Kendisi babasının alıp götürüldüğü anı hatırlamıyor fakat Robert Kolej’de öğrenciyken öğretmeninin gelip “Baban salıverildi, bugün izinlisin” dediğini hatırlıyor. Kendi dünyasında babasının yaşadıklarına yer vermemiş. Ben mektupları okudukça çok heyecanlandı. 1943 yılı Aralık ayında kamptan dönüyor Leon. Son yıllarını hastalıkla geçiriyor. Leon’un kızı Tamar’a bir vasiyeti var. Vasiyeti şöyle: “Hâlâ nefes alabiliyorken sana iki şey söyleyeceğim. İyi dinle. Hem nasihat hem vasiyetimdir. Kardeşin yeterince büyüyünce ona bunları benim namıma naklediver, benim başkaca size bırakacak bir mirasım yok. Hayattan ne öğrendiysem onu nakletmek boynumun borcudur. Birincisi insanları hep sev, parayı tutmasan da olur ama insan tut yanında. O çok mühimdir. Sonra aileni, dostlarını iyi tanı, onları sev ve vazgeçme. Hem sev hem ver. Bu ikisi birbiriyle kardeştir. Hem vermek, almaktan iyidir. Buna inan. Sev, sıkı sıkı sarıl ve almaya değil vermeye bak kızım. İkincisi, Türkçeyi iyi öğren. Eğer bu memlekette yaşayacaksan hangi dili öğrenirsen öğren, senin dilin Türkçedir. Türkçe konuşmaya, Türkçe yazmaya ehemmiyet ver. Benim geleneğimi sürdür evladım…” Kendisi kuvvetli bir muharrir. Tüccarlığın dışında tam bir dil aşığı.

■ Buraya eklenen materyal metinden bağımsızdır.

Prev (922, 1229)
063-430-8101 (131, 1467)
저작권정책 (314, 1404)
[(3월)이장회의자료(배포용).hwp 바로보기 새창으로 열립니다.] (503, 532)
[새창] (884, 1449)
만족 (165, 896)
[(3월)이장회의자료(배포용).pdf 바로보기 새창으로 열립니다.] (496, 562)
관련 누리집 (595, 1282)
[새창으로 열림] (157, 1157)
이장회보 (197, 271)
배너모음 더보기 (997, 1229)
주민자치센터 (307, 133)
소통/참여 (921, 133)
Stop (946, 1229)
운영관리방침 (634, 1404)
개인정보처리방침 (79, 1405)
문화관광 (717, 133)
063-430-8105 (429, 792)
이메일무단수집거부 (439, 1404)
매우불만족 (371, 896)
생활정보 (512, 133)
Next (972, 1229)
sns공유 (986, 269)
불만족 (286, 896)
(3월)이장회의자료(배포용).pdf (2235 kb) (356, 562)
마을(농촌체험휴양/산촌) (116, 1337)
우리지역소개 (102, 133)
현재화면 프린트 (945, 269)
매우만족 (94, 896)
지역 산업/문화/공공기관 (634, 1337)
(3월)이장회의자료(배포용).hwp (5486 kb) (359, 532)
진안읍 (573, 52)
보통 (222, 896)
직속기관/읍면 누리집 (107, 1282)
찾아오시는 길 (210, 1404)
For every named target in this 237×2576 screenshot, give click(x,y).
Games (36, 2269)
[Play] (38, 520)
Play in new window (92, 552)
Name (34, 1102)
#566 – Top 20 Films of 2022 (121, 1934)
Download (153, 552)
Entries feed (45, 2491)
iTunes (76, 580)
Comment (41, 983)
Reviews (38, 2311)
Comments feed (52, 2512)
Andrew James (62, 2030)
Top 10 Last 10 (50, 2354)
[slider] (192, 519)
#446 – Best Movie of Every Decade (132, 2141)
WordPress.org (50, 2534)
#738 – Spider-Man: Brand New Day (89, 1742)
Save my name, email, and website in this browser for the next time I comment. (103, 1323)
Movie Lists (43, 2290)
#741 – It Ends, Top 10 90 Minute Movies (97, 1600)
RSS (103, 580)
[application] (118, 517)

Sizi hangi mektuplar daha çok etkiledi?
Çok fazla var. Fikrimin berraklaşmasını ve netleşmesini sağlayan mektuplar çok fazla. Türkiye’de bu tür netameli mevzularla ilgili bir sıkışmışlık var. Her konudaki tarafgirliğimiz bu konuda da çok can yakıcı. Tarihi bir hikâyeyi tanık olmadan anlamamız kolay değil. ‘Post-truth’ yani hakikat ötesi denen bir şey var. Bu çağımızın da geçmişimizin de tuzağı. Öyle olanı mı öyle olmasını istediğimizi mi bağırıyoruz? Konuşmuyoruz bağırıyoruz. Bu mektupların içinde yakarış da var. Ağırlıklı olarak “Niçin devletimiz bizi eş-eşit görmüyor? Bu bize yapılan bir kötülüktür, zulümdür” diyor Leon çok haklı olarak. Eşiyle yazışmalarında şunlar da var: “Dünya bir kaostan geçiyor. Çok zor dönemlerden geçiyoruz ve bizim hükümetimiz dünyadaki kötülüklerden buna layık gördü. Daha beteri de olabilirdi. Avrupa’daki kardeşlerimizi, Yunanistan’da açlıktan ölen insanları en basit Fransa’daki kardeşini düşün.” Jenny’nin ailesinin bir bölümü Fransa’da ve her an canlarına kasteden tehdit dolu bir ortamda. Kendisi bu muhakemeyi yapmış. “Elimizden işimizi aşımızı aldılar ama canımız hâlâ bizimle” diyor. Bu olayın tanıklarından biri bunları söyledikten sonra benim iki şey deme hakkım var: Birincisi bu ayıptır, utançtır ve bu insanlardan özür dilememiz gerekiyor. Adalet dün olduğu gibi bugün de bizim sorunumuzdur, diyebiliyorum. Ama diğer taraftan yine Leon’un o günün şartlarını dikkate alarak yaptığı muhakeme ile diyebiliyorum ki; bu muhakeme meseleyi affettirmese de anlamamıza yardımcı oluyor. Dönemin şartlarına göre de muhakeme etmek lazımdır, diyorum. Bu tanıklıklar bana bunları söyleme hakkı veriyor. Bütününden etkilendim diyebilirim. Mektuplar adeta bugüne bir mesaj olarak yazılmış. Benim eklediğim bir şey olmadı, ben sadece olayın kurgusunu yaptım. Kitabı okuyan şunu da düşünecektir: Tarihi, o tarihin içinden geçenlerin yani gerçek sahiplerinin üstünden okumak, anlamak lazım. Onlar ne hissettiyse oradan görmek lazım. Ben anlatıyorum; gerçeği alan var, gerçeğe kapalı olan var, bir de gerçeği başka taraftan gören var. İşte bu sonuncuya çalışabilirsin. “Bir de bunu dinle” diyebilirsin. Onu demek yerine genelde biz “gerçek budur” diye haykırıyoruz. O zaman da kendi mahallemizde konuşuyoruz. Onu anlatmanın yolunu bulmamız lazım. Aydın sorumluluğu anlatma biçimini inşa etmekten de geçiyor, bana göre.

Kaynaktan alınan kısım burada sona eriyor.